[proofplan]
We write the centred kernel estimator as the sum of a triangular array of independent centred random variables. The variance of this array is computed directly by a change of variables and the [dominated convergence theorem](/theorems/4), giving the limiting variance $f(x)R(K)$. Boundedness and compact support of $K$ imply that the individual triangular-array summands converge uniformly to $0$, so the Lindeberg condition holds. The final centring replacement follows because the scaled bias is deterministic and tends to $0$.
[/proofplan]
[step:Rewrite the centred estimator as a triangular-array sum]
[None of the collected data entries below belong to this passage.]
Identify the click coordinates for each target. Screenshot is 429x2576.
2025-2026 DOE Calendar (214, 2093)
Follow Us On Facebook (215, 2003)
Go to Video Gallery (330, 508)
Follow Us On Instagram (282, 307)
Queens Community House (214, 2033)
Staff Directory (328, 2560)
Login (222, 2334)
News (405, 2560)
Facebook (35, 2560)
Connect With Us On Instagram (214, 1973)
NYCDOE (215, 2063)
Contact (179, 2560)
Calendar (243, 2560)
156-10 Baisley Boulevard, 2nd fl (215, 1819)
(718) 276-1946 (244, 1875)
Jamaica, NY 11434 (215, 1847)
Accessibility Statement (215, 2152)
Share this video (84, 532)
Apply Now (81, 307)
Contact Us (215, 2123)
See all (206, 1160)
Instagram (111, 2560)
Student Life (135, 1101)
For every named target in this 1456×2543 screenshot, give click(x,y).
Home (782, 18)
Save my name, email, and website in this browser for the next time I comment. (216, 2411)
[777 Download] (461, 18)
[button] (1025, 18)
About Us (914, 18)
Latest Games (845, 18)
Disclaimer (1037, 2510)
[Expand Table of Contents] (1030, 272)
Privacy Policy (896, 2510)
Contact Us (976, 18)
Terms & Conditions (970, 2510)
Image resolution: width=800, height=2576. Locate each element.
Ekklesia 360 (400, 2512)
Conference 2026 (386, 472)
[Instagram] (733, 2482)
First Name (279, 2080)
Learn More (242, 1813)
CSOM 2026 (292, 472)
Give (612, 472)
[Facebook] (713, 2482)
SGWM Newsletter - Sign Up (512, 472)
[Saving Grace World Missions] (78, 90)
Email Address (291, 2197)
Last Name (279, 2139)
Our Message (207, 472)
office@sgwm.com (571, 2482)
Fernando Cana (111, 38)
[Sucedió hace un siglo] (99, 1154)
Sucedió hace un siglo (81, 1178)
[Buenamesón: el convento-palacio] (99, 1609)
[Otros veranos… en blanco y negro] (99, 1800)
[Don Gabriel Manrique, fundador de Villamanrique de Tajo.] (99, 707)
Let $(\Omega,\mathcal F,\mathbb P)$ denote the probability space on which the real-valued random variables $X_i:(\Omega,\mathcal F)\to(\mathbb R,\mathcal B(\mathbb R))$ are defined. Let $\mathcal L^1$ denote one-dimensional [Lebesgue measure](/page/Lebesgue%20Measure) on $\mathbb R$, let $\mathbb E[Z]:=\int_\Omega Z\,d\mathbb P$ denote expectation of an integrable real-valued [random variable](/page/Random%20Variable) $Z$, and let $\operatorname{Var}(Z):=\mathbb E[(Z-\mathbb E[Z])^2]$ denote its variance when $Z\in L^2(\Omega,\mathcal F,\mathbb P)$. Define the kernel estimator by
\begin{align*}
\hat f_{n,h_n}(x):=\frac{1}{nh_n}\sum_{i=1}^{n}K\left(\frac{x-X_i}{h_n}\right).
\end{align*}
Define the squared kernel integral by
\begin{align*}
R(K):=\int_{\mathbb R}K(t)^2\,d\mathcal L^1(t).
\end{align*}
Let $\operatorname{supp}K$ denote the closed support of the measurable kernel $K:\mathbb R\to\mathbb R$. Because $K$ is measurable, each composition $\omega\mapsto K((x-X_i(\omega))/h_n)$ is measurable.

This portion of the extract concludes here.